Не слишком хорошо известной в Москве оказалась Швейцария. Сама страна справедливо получила у переводчиков Посольского приказа определение «вольной речи посполитой», а Женева была помещена в Италии. Возможно, переводчик перепутал ее с Генуей[1472].
Это логично, учитывая далекое от ученых доктрин и политической борьбы происхождение новостей в переводных Курантах, а также ориентацию этой газеты на чтение государем и высшей московской бюрократией. Происхождение этой газеты, как уже отмечали Дэниэл Кларк Уо и Ингрид Майер, теснее связано с посольскими обычаями и задачами тайной политики: письмами и отписками приграничных воевод и их доносителей, наказами и статейными списками посольских служащих, расспросными речами иммигрантов из Европы и других уголков мира, – чем с общественным мнением и публицистикой[1473]. Посольский приказ на всем протяжении своего существования культивировал емкие нравоучительные сказания (exempla), призванные объяснить не само по себе прошлое, а политическую актуальность и извлечь из этих сказаний наиболее благоприятные для московской политической практики прецеденты. Этой цели соответствовали и исторические памятники вроде Хронографа или Степенной книги, и наглядные визуальные источники – родословные древа, европейские иллюстрированные хроники и космографии. Христианско-имперский идеал русского настоящего и его исторические корни со времен формирования посольского образа истории в XVII – начале XVIII в. не поменялись[1474].
В отношении украинских территорий Москва со времен Смуты занимала более жесткую позицию, чем в борьбе за польский и литовский престолы, а после присоединения Запорожского войска царю Алексею Михайловичу приходилось лавировать, чтобы не отвадить казаков. Требования прав и вольностей народа руского, озвученные Запорожским войском в 1622–1623 гг., в Москве не признавали[1475].
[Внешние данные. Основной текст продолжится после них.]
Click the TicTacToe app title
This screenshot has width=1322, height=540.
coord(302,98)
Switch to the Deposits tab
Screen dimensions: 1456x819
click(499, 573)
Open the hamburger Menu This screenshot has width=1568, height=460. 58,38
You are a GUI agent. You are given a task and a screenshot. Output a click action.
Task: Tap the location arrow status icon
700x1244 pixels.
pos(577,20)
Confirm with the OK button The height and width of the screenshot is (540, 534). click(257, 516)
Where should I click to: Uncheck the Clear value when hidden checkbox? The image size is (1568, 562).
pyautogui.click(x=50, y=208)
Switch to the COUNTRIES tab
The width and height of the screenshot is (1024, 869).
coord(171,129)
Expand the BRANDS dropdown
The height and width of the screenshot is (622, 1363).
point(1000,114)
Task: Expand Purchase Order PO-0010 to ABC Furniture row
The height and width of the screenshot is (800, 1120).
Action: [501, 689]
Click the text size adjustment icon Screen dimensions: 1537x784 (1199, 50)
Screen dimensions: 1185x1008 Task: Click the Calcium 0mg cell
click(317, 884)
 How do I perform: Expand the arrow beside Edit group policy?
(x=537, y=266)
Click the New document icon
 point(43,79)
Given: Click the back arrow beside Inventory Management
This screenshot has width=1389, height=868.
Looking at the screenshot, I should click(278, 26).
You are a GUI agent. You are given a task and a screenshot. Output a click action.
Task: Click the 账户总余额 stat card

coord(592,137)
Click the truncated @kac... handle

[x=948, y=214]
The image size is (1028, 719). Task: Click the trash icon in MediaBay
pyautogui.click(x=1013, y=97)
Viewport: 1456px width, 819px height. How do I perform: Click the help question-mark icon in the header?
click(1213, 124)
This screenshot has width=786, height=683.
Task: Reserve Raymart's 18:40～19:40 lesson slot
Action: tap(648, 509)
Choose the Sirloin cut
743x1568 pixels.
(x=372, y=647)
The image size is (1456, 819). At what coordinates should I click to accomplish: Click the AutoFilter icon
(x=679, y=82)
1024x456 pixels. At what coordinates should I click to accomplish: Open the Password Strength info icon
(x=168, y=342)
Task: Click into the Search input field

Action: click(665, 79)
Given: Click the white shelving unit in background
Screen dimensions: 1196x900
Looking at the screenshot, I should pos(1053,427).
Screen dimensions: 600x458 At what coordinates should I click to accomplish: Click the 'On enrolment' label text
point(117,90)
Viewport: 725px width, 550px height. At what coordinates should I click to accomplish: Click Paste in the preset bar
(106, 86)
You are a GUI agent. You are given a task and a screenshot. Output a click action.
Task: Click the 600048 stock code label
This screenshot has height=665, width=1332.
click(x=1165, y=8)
После смерти Богдана Хмельницкого посольство Богдана Матвеевича Хитрово и Ивана Афанасьевича Прончищева в ноябре 1657 г. должно было вместе с новым гетманом жалованной грамотой подтвердить «войсковые права и вольности»[1476]. Уступки звучали с обеих сторон на фоне готовящегося в Москве «избрания» Алексея Михайловича на польский и литовский престолы. Не прошло и двух лет, как признанный в Москве гетман Иван Выговский совместно с королевскими представителями разработал проект Гадячской унии, предполагавший денонсацию Переяславских соглашений и в первоначальной версии вступление Русского княжества по образу Литовского княжества (in Ducatum Russiae na kształt Księstwa Litewskiego), а в постановлении сейма – в качестве Третьего народа (naród Ruski) в федеративное объединение с Короной Польской и Великим княжеством Литовским (wszystka Rzeczpospolita narodu Polskiego i Wielkiego Księstwa Litewskiego i Ruskiego)[1477]. Сейм не поддержал эту инициативу, однако тенденция казаков к республиканскому федерализму была налицо, и московским церковным и светским властям приходилось ее отчасти признавать. Так, на Переяславскую раду 1659 г. царь лишь утвердил своим указом полностью независимый от московского представительства состав рады (включая чернь) и велел выбрать нового гетмана. Федерализм был ослаблен навязанным из Москвы воеводским управлением, налоговой и церковной зависимостью, а также предписанием новоизбранному гетману приезжать в Москву, чтобы государевы очи видеть[1478]. Царь Алексей Михайлович допускал, по всей видимости, и далее, что вольное вхождение Запорожского войска под его власть будет одновременно и концом вольности. Об этом свидетельствует, например, то, что Московские статьи 1665 г., формально подтвердившие казацкие вольности, предполагали исполнение и контроль со стороны царских воевод[1479]. Опосредованно требования прав и вольностей были восприняты российской православной элитой после Тринадцатилетней войны, но не подразумевали ни федерализма, ни идеи шляхетско-казацкой демократии.